§ READING TEXT
:::

Federal Grants To Increase?
Financially strapped students will find a bit of good news in a new budget that proposes the first substantial increase to federal grants in years.
The 2007 Labor, Health and Human Services and Education Appropriations Bill includes a proposal to increase Pell Grants by $100 to $4,150. This increase is the largest to come in more than five years; the grant maximum amount has never been higher.
The $141.93 billion budget exceeds what the President had in mind by $4.136 billion. It also calls for $47 million in scholarships for disadvantaged students; President Bush had only wanted to use $10 million for this purpose.
Biz Scholarships Boosted
The National Federation of Independent Business’ Young Entrepreneur Foundation will provide 408 students with $1,000 in tuition assistance. This number has increased from the 381 scholarships awarded in 2005.
The scholarships, known as the NFIB Young Entrepreneur Awards, aim at encouraging high school seniors owning and operating small businesses to proceed on the path of entrepreneurship. Used by students to attend the school of their choice, the scholarships have grown as a result of resounding financial support from small and large companies and foundations. NFIB will also provide four regional scholarships of $5,000 each, and the most outstanding student applicant will receive a $10,000 scholarship.
Grants For Grads At UCR
The University of California, Riverside has received a DOE fellowship grant to support its graduate students who are working in health and medical research.
The grant will be used to support recruitment of biotech and biomedical engineering students and will be funded for five years with a $380,000 endowment from the Department of Education and $95,000 from UCR.
This grant is part of UCR’s aggressive campaign to expand its health research capabilities.
The DOE’s portion of the grant is funded through the Graduate Assistance in Areas of National Need (GAANN) program for Ph.D. students in biology, chemistry, engineering, nursing, and other sciences.

:::

§ DATA PROVIDED
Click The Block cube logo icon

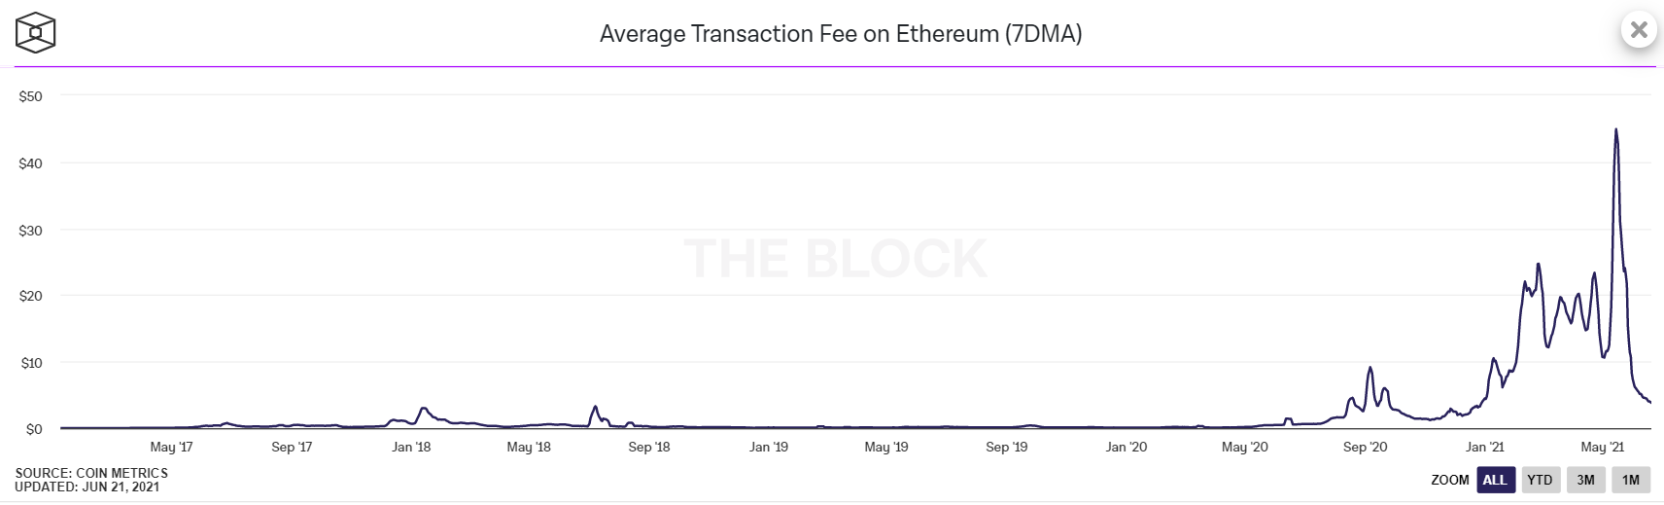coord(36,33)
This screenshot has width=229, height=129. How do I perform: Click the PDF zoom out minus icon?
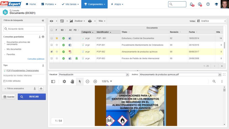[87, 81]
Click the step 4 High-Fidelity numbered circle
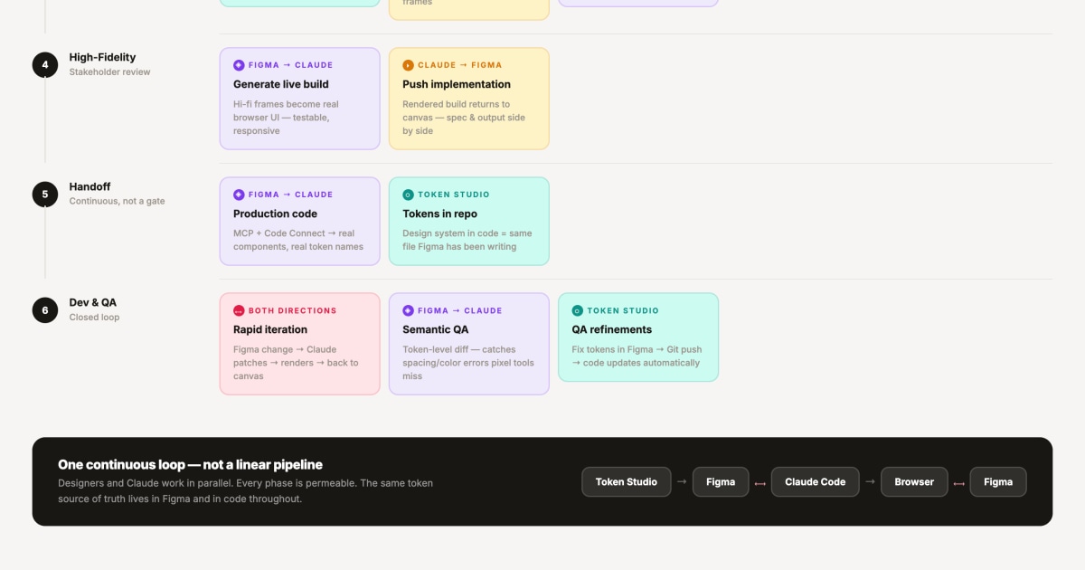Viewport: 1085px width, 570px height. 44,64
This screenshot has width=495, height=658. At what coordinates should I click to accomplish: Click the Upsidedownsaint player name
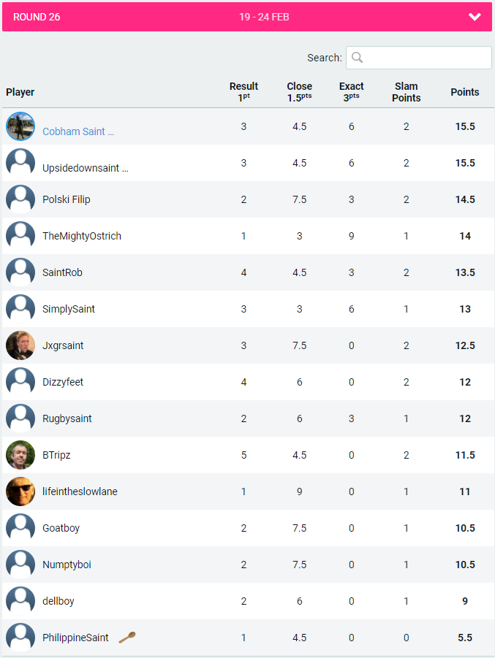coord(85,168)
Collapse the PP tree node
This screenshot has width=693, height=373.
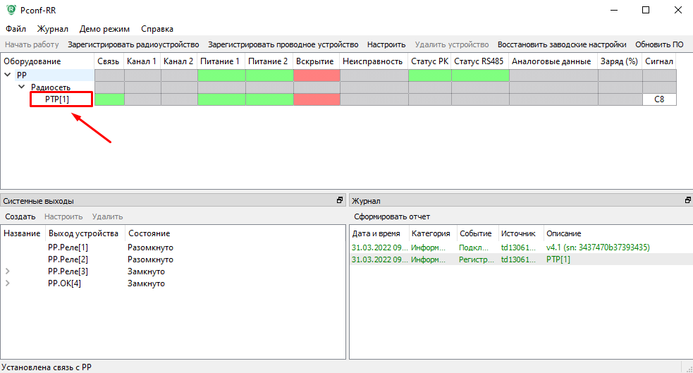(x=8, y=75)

:::

§ ACTIVITIES
A - Summarize the student funding news in two sentences.
B - Please explain in one to three sentences why, according to the student funding news, the NFIB Young Entrepreneur Awards have grown.
C - Resume the student funding news after its final sentence, the one on the GAANN program.

§ ANSWERS FOR EACH ITEM
A - A proposed 2007 appropriations bill would raise the maximum Pell Grant by $100 to $4,150, the largest increase in more than five years, and would provide $47 million in scholarships for disadvantaged students. The NFIB Young Entrepreneur Foundation will give $1,000 in tuition assistance to 408 students, up from 381 in 2005, and the University of California, Riverside has received a DOE fellowship grant to support graduate students in health and medical research.

B - The awards have grown as a result of resounding financial support from small and large companies and foundations. This year the foundation will award 408 scholarships, compared with 381 in 2005.

C -
In 2006, GAANN provides a maximum grad-student stipend of $30,000 and an institutional payment of $12,224 for tuition and fees.
Feds Lessen Savings Penalties In '07
Beginning July 1, 2007, students who save for college before their first year at school will no longer be penalized for up to $3000 of their savings.
Previously, federal financial aid programs had used all funds, including pre-college savings from after-school or summer work, in calculating a student’s financial need. Fifty cents of every dollar saved was counted and used to reduce the amount of demonstrated need.
Now, students can save up to $3000 for college without any penalty.
For the 2006-2007 year, only $2550 of a student’s savings will be shielded; this represents a minor increase from $2200 of shielded in savings in 2001. All income from work-study programs is also exempt from calculations for financial need. Moreover, this income is tax-exempt, as well. Unless a student is offered an off-campus job paying 50 percent more than federal work-study, he or she would be best advised to stay on-campus to maintain the most accurate amounts to qualify for need-based aid. However, working more that 15 hours per week has been shown to be detrimental to academic performance.
PA Targets Nontrad'L Students
The Pennsylvania Higher Education Assistance Agency announced Monday that it is launching a new campaign to encourage nontraditional students to complete their degrees.
PHEAA is heavily promoting finaid programs such as the state’s grant program and the Workforce Advancement Grants for Education (WAGE) program, which provides $10 million to fund education for adult learners. The WAGE grants will provide $3,500 per qualifying student per academic year. Qualifying students must not be eligible for the state’s grants.
Alum Endows UI Scholarship
A former University of Iowa football player and his wife have donated $125,000 to the University of Iowa Foundation to establish a football scholarship.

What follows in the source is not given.